Required action: Search the entries below for "pixels". Report each line where it occurs.

Stored records
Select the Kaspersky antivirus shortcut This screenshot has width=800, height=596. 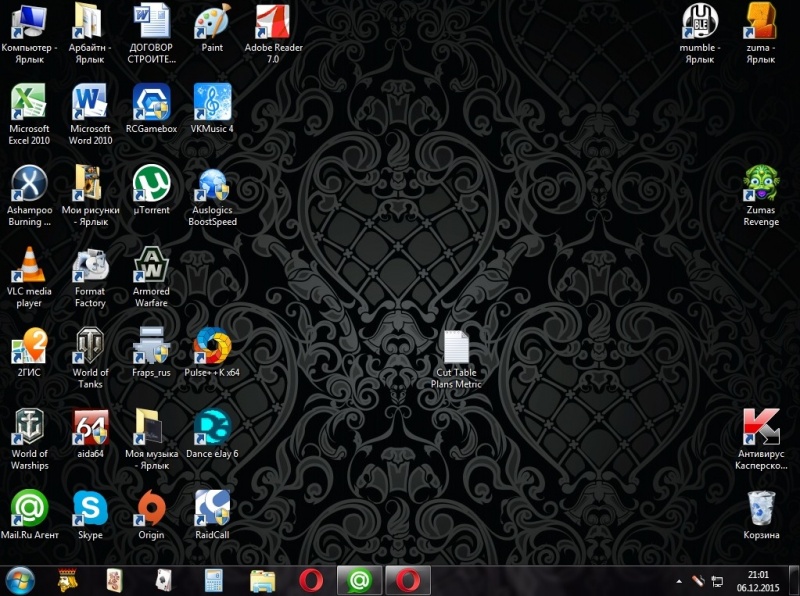click(x=760, y=428)
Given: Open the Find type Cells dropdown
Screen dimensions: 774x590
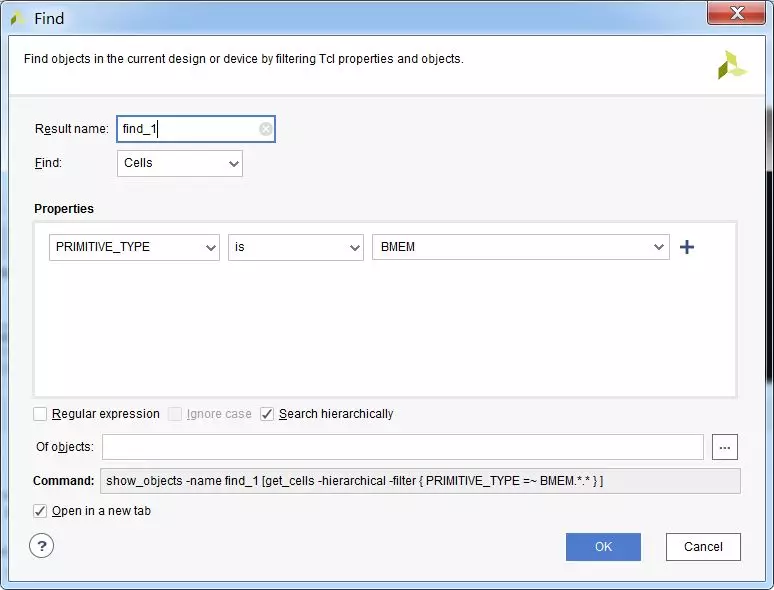Looking at the screenshot, I should coord(180,163).
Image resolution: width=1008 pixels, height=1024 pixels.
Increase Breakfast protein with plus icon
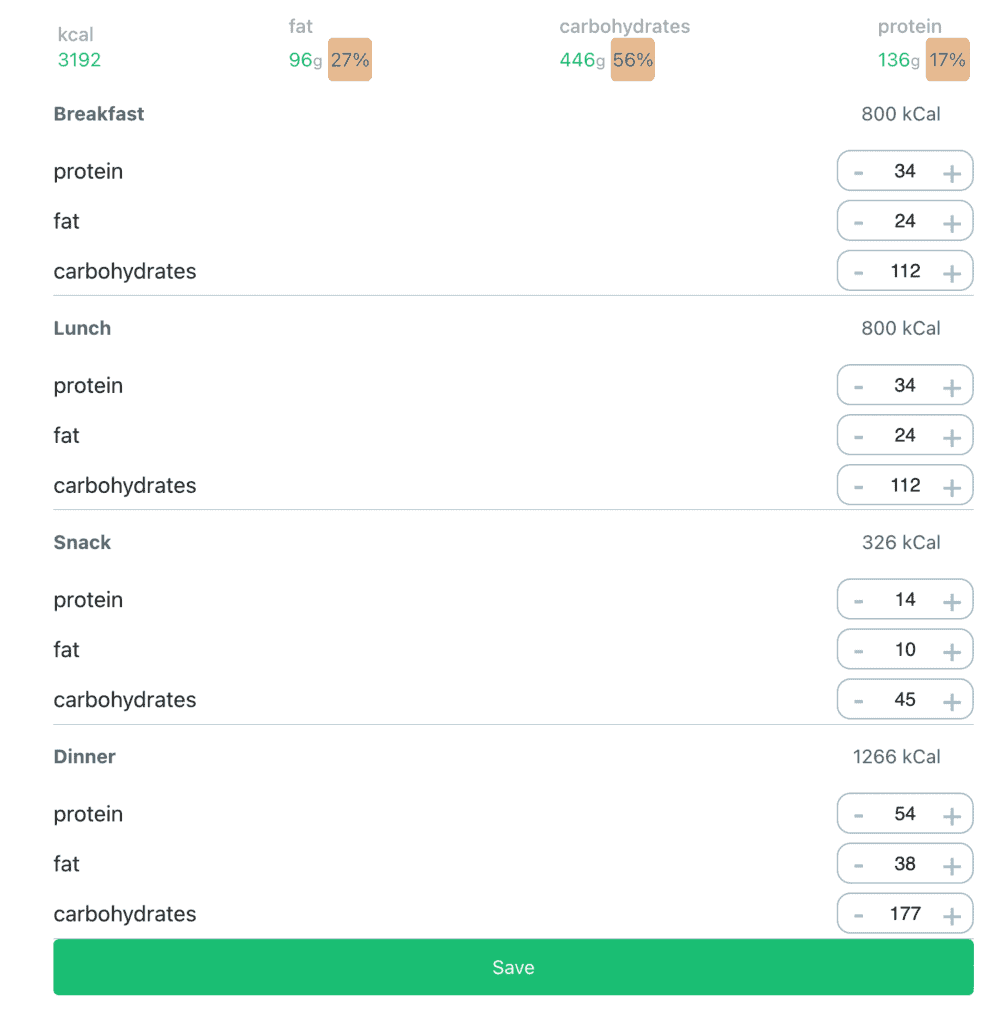(x=951, y=173)
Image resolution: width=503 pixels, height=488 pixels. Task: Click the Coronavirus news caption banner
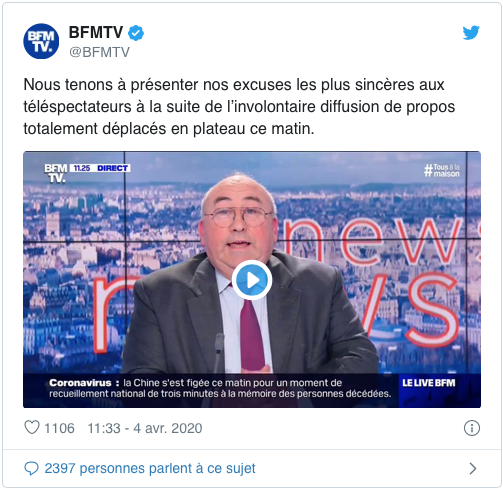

Finished task:
Image resolution: width=1008 pixels, height=1024 pixels.
Image resolution: width=503 pixels, height=488 pixels. Task: Click the Coronavirus news caption banner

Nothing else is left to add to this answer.